* **WHAT YOU HAVE TO DO**
Among the entries below, how many lines contain "computer"? Answer with the number only.

* **EXERCISE INPUT**
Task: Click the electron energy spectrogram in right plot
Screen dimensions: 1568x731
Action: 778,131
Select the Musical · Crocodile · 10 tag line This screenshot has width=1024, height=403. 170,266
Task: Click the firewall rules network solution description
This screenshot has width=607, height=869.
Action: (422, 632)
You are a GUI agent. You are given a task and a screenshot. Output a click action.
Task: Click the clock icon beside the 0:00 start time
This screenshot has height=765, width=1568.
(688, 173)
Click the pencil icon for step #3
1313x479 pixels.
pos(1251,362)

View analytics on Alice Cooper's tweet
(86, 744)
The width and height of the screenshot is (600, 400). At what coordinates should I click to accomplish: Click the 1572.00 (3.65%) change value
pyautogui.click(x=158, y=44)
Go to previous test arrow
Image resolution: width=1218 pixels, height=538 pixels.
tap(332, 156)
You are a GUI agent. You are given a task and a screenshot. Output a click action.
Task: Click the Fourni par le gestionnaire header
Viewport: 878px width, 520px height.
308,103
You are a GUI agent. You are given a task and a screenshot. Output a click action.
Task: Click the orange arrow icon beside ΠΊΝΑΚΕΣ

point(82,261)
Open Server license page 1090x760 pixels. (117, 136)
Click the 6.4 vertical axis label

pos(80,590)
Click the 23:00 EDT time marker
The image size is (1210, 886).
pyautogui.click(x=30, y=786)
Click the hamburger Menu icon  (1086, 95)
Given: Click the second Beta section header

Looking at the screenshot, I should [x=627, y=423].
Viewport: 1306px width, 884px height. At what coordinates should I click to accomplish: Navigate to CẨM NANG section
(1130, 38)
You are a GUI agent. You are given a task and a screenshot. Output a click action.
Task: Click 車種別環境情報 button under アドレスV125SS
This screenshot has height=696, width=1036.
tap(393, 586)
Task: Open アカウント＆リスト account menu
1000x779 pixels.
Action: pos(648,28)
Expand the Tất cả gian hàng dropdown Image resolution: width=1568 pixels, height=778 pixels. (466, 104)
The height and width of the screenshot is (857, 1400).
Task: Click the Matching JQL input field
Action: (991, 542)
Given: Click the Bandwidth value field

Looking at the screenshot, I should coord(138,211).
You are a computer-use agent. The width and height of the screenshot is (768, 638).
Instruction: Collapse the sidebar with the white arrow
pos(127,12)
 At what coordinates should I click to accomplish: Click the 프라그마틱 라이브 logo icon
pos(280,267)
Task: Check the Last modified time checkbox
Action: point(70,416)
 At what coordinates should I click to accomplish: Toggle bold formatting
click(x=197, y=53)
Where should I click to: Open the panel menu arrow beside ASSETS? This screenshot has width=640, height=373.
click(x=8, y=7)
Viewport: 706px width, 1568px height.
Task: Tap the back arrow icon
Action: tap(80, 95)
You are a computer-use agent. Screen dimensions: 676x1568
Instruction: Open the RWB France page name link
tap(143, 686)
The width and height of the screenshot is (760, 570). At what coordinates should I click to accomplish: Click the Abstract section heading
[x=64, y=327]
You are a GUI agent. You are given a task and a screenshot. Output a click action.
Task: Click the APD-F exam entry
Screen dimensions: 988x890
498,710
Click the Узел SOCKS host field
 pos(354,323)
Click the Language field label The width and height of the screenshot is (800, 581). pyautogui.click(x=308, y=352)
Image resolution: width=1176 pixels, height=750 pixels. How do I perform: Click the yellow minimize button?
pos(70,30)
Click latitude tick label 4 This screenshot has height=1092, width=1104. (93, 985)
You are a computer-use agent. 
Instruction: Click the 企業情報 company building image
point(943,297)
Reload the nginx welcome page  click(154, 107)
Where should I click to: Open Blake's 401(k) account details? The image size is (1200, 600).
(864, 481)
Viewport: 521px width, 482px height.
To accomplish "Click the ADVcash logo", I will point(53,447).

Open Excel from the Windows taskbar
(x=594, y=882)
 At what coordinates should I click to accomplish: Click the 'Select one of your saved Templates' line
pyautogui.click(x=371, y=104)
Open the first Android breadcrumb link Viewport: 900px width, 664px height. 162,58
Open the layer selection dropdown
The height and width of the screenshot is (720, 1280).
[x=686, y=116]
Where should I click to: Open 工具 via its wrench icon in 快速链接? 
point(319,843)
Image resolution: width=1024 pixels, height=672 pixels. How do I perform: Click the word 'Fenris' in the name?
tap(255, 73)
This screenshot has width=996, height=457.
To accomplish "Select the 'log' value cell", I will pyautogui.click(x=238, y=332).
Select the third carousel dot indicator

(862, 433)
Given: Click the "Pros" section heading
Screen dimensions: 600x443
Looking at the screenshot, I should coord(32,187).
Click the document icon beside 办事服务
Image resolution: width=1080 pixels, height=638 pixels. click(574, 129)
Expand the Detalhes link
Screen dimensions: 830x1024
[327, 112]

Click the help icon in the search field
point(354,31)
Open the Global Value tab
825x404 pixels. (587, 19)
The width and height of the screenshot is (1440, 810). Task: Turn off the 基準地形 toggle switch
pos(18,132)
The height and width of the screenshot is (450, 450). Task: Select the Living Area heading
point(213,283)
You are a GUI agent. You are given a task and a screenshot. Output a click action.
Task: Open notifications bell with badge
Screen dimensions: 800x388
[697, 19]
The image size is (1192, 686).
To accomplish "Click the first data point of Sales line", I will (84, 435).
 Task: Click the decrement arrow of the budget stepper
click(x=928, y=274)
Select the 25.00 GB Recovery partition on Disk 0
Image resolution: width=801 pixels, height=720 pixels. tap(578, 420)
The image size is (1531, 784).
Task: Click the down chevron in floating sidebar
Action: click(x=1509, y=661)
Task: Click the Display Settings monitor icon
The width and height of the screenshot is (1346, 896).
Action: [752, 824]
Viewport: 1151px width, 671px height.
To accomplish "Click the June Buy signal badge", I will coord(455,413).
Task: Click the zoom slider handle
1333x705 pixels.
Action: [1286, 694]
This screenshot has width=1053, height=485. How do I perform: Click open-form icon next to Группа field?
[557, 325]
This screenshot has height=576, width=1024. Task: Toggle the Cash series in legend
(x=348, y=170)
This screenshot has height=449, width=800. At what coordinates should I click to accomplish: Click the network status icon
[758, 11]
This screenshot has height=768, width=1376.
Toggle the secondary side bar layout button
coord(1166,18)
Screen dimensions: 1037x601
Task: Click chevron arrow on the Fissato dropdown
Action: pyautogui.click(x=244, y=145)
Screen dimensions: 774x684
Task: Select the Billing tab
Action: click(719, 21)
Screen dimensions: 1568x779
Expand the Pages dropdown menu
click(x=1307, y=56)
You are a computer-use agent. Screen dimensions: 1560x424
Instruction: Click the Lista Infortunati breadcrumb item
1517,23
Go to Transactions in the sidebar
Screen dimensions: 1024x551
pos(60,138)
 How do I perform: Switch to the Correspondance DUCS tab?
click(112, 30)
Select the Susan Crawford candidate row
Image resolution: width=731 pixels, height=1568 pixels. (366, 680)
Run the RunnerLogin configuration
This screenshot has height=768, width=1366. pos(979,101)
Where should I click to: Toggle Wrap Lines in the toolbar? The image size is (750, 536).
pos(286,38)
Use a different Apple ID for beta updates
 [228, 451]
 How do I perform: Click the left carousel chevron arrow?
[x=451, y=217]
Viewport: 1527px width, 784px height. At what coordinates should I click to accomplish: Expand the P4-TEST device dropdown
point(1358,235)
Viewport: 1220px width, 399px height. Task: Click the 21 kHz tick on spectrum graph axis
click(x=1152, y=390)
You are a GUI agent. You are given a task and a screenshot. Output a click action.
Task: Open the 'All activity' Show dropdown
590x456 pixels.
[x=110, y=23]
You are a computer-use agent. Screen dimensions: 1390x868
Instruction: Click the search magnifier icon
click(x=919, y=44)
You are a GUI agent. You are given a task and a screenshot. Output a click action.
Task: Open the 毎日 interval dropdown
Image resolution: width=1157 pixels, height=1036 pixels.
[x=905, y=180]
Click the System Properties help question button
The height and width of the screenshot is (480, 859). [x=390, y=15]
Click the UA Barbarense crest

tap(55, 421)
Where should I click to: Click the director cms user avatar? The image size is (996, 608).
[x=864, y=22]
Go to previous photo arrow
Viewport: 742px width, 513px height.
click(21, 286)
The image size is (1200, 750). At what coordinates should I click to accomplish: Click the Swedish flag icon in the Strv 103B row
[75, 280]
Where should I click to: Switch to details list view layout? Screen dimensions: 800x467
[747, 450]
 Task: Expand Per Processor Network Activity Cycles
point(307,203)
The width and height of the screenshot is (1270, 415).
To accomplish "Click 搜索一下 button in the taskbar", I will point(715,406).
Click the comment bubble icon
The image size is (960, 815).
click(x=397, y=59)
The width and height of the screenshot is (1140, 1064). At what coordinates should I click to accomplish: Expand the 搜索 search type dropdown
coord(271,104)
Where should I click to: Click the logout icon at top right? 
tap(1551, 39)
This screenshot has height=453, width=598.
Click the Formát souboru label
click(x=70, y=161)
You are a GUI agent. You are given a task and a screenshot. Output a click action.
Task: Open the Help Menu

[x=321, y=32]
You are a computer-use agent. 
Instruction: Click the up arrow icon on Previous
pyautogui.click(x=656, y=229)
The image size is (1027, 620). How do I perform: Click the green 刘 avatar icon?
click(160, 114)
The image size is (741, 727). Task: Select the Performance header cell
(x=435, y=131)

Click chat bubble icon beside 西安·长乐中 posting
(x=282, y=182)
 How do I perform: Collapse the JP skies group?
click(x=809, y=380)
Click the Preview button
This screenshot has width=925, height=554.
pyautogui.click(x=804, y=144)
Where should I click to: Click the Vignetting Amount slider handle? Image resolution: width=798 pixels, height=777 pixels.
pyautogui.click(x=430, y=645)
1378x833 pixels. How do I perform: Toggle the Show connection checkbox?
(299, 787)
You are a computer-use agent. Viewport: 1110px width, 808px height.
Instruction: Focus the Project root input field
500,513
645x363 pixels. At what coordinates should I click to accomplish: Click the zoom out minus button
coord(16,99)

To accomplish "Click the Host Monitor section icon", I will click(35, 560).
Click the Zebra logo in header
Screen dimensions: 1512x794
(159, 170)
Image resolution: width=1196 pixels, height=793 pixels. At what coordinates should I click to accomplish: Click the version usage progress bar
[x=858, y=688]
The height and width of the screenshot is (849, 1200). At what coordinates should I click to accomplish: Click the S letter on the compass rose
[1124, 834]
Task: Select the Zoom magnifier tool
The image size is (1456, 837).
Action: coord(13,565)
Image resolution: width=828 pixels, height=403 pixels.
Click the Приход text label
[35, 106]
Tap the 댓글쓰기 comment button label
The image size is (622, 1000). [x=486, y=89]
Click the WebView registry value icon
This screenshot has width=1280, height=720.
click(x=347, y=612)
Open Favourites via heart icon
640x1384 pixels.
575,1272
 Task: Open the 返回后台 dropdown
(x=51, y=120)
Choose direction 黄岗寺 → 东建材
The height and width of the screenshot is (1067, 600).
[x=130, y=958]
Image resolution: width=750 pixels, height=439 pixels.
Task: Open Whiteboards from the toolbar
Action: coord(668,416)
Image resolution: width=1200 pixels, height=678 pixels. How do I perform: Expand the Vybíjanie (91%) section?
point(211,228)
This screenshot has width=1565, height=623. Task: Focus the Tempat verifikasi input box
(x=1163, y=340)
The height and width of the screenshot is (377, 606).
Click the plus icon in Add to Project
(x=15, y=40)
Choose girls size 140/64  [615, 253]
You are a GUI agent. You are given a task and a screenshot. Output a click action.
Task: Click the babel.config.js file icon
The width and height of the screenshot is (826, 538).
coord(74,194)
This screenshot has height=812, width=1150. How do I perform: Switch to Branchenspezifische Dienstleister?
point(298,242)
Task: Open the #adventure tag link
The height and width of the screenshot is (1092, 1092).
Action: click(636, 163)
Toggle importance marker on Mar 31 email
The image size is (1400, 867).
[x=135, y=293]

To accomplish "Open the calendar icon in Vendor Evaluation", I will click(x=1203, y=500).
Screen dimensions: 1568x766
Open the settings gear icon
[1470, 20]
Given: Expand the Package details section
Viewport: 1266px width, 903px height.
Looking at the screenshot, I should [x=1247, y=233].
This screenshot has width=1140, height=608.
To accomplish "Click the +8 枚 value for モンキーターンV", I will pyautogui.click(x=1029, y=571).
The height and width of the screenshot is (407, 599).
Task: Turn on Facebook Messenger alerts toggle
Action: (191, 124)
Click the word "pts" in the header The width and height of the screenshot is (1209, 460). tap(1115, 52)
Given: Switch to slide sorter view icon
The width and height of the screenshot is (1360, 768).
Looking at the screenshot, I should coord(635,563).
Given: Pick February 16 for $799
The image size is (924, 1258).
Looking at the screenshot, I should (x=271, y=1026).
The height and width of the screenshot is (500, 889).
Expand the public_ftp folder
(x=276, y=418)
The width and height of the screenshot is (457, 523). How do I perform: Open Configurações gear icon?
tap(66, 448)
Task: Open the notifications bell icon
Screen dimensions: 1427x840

* **EXERCISE OUTPUT**
7